(Task to complete):
From the records below, take each line where the string "Given" shows up and copy it.

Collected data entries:

☆ ☆ ☆

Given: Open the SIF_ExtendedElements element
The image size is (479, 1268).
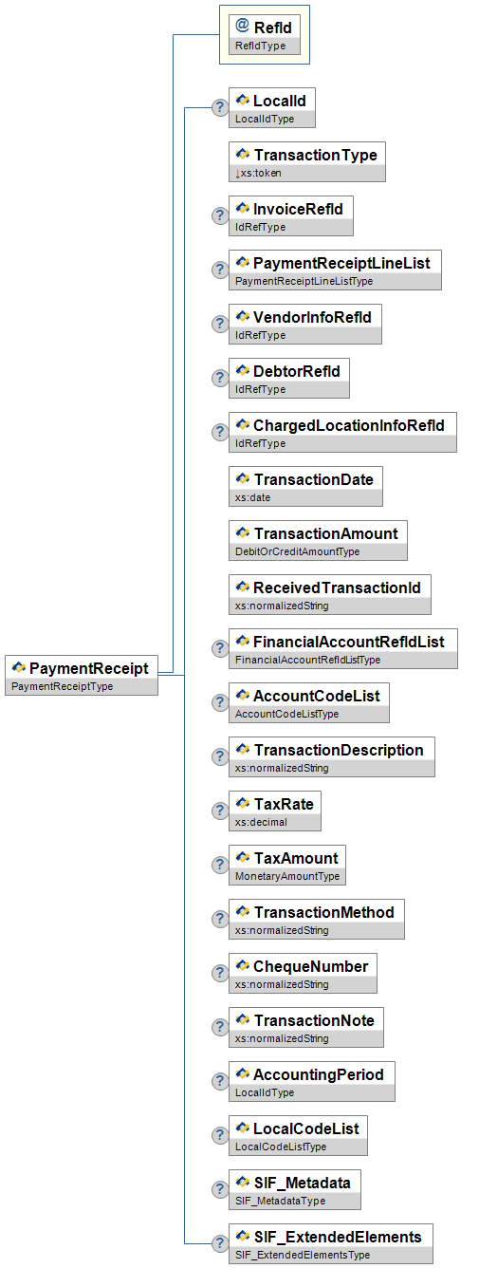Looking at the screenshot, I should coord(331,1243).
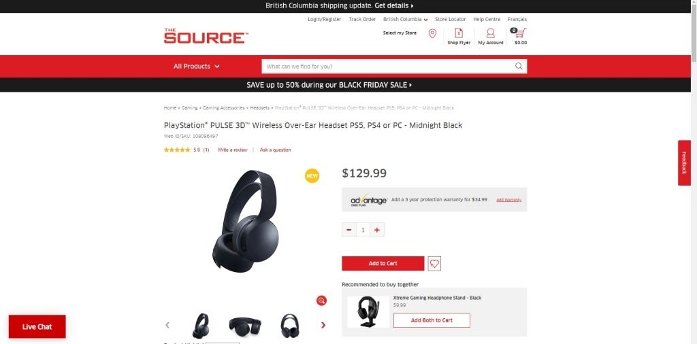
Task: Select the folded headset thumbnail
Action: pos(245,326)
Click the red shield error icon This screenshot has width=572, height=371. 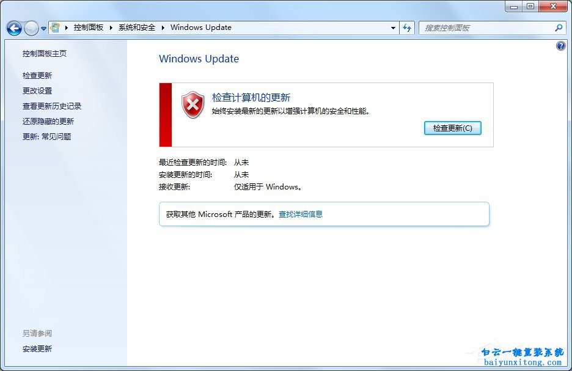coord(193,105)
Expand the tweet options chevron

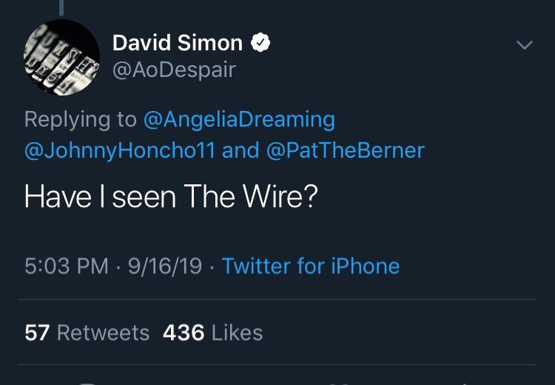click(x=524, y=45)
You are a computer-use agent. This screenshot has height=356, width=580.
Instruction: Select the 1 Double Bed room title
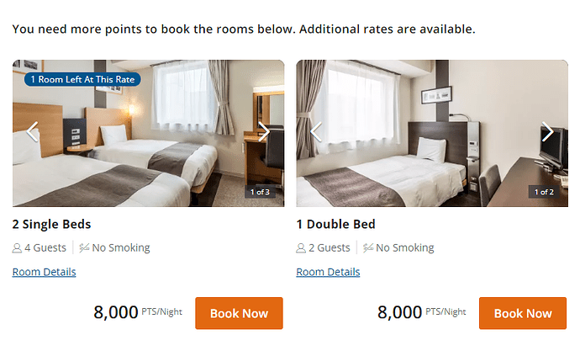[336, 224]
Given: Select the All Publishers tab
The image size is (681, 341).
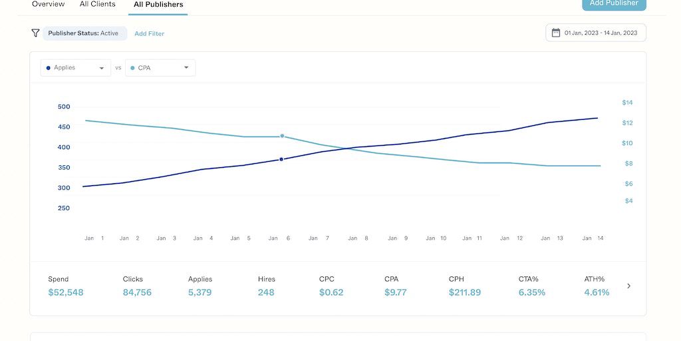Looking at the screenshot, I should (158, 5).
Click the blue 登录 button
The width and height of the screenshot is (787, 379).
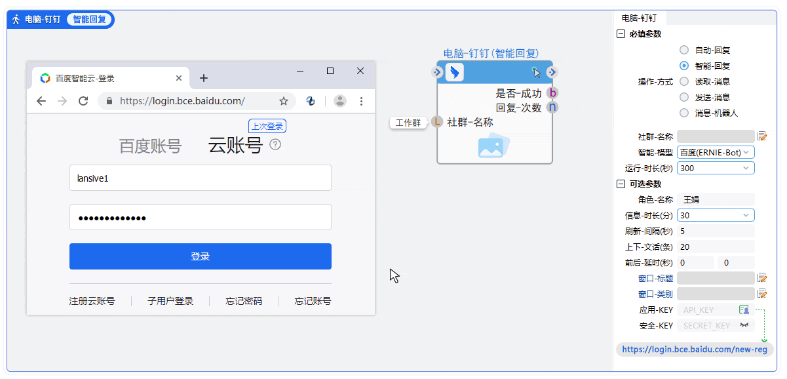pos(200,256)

☆ ☆ ☆

(Response to the task):
Given: Open the SIF_ExtendedElements element
Given: Select the All Publishers tab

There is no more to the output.